Henry Longhurst was in my opinion the best writer. He had a wonderful turn of phrase and was humorous with it. Tom Scott, the editor of Golf Illustrated in the 1950s, was a solid, reliable reporter and a nice man, if a bit dour.


Picture taken for Sunday Pictorial article

Other journalists of that time who I respected and got on well with were Geoffrey Cousins, Ronald Heager, Bob Rodney and Mark Wilson. Ian Wooldridge used to ghost write a weekly column for me and I enjoyed his regular telephone calls; we had many laughs together and he was a fine writer. Peter Dobereiner arrived on the scene late in my career.

Desmond Hackett of the Daily Express used to irritate me by always referring to me as “Maxie Faulkner, the clown prince of golf,” while Peter Wilson once did a double-page spread on me in 1950 for the tabloid Sunday Pictorial, the largest circulation Sunday paper at the time, which was complete fiction.

He got me chopping up logs on the family farm, swinging from fruit trees in the orchard because I was a physical training instructor during the war, and also running up and down a lane with the caption that this was a daily three-mile run. It opened my eyes to what tabloid journalism was about.

Before the computer age, the daily newspaper journalists used to have to phone through their report before an evening deadline. It would be taken down in shorthand by a ‘copy taker’ and then typed out for sub-editing. I know all this because my elder son became a journalist in the 1960s and used to ghost write articles for me, Brian, Bernie Gallacher, Malcolm Gregson and the American Miller Barber.

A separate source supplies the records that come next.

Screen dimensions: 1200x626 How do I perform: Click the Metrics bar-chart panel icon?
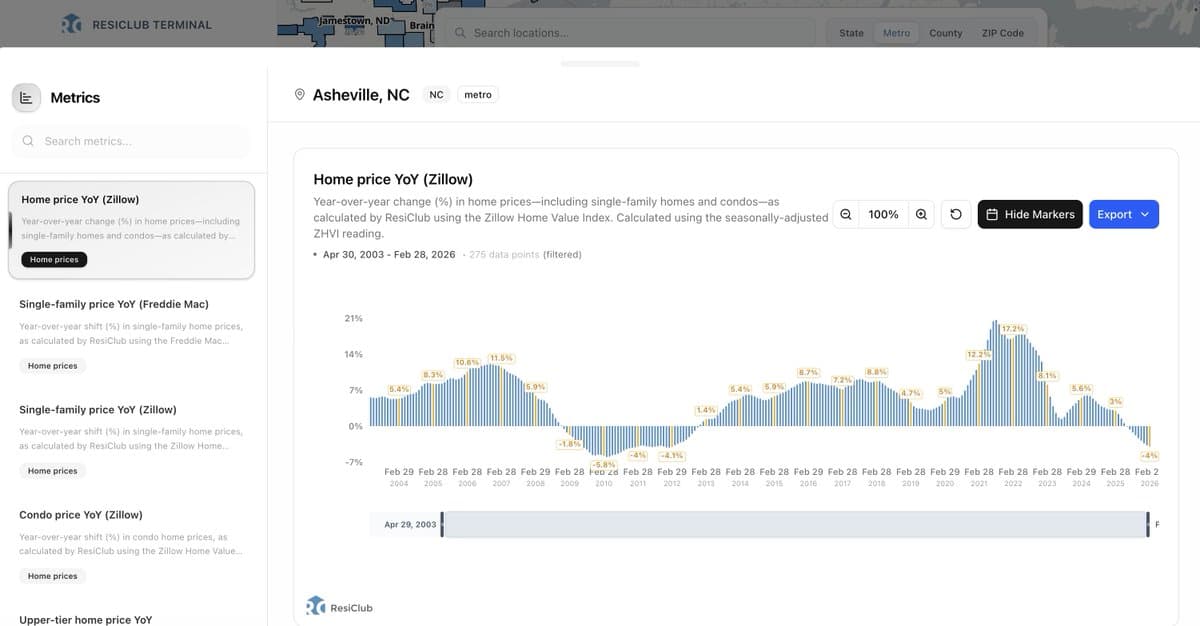tap(25, 96)
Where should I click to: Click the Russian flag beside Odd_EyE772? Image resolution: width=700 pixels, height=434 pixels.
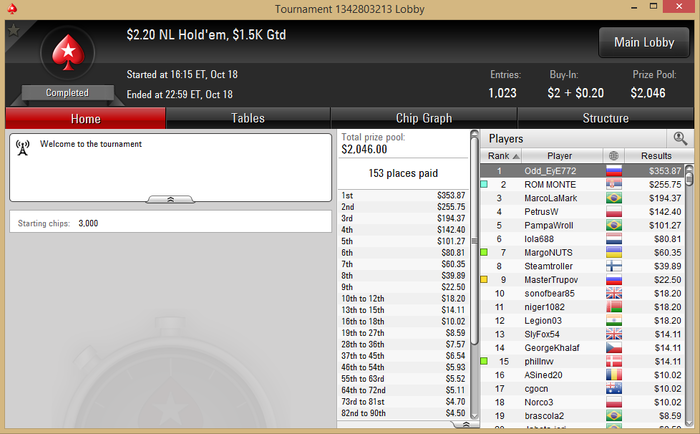tap(614, 171)

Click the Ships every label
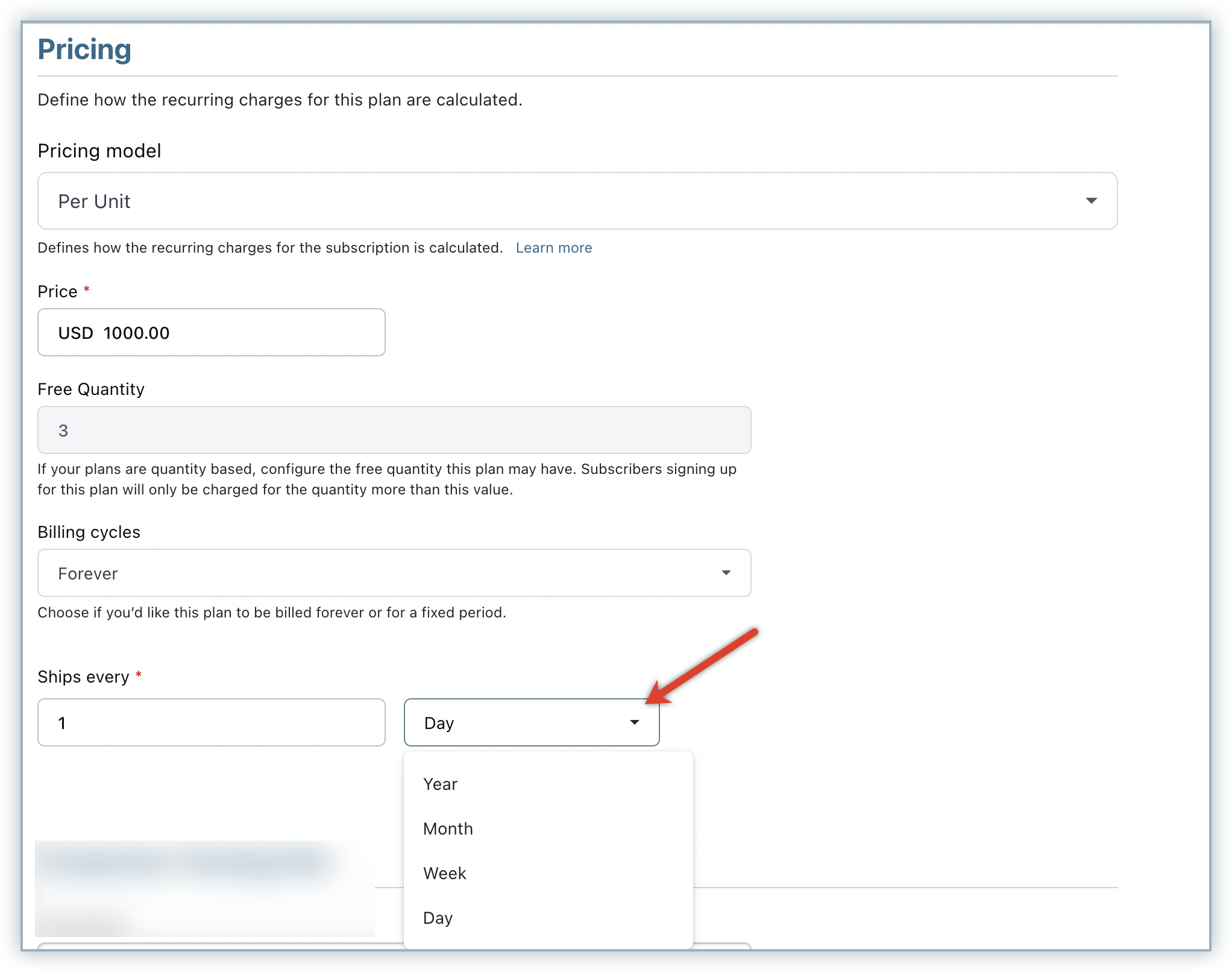[x=83, y=677]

Most of the reporters would use pocket-sized notebooks and it used to amaze me to watch them dictating an apparently fluent report, while constantly flicking pages backwards and forwards in their notebooks.

Driftwood putters

Some of the putters I used in tournaments I had made out of driftwood I had found on the beach. I love sea fishing and had plenty of opportunity to walk along the shore. I would look for hard wood, saw off a block and rasp it to shape in a vice, hammer the face to harden it and drill holes in the bottom to add lead for weight and drill an angled hole to take a hickory shaft.

Although I never won a tournament with one of these putters, it provided a good story on days when news was thin.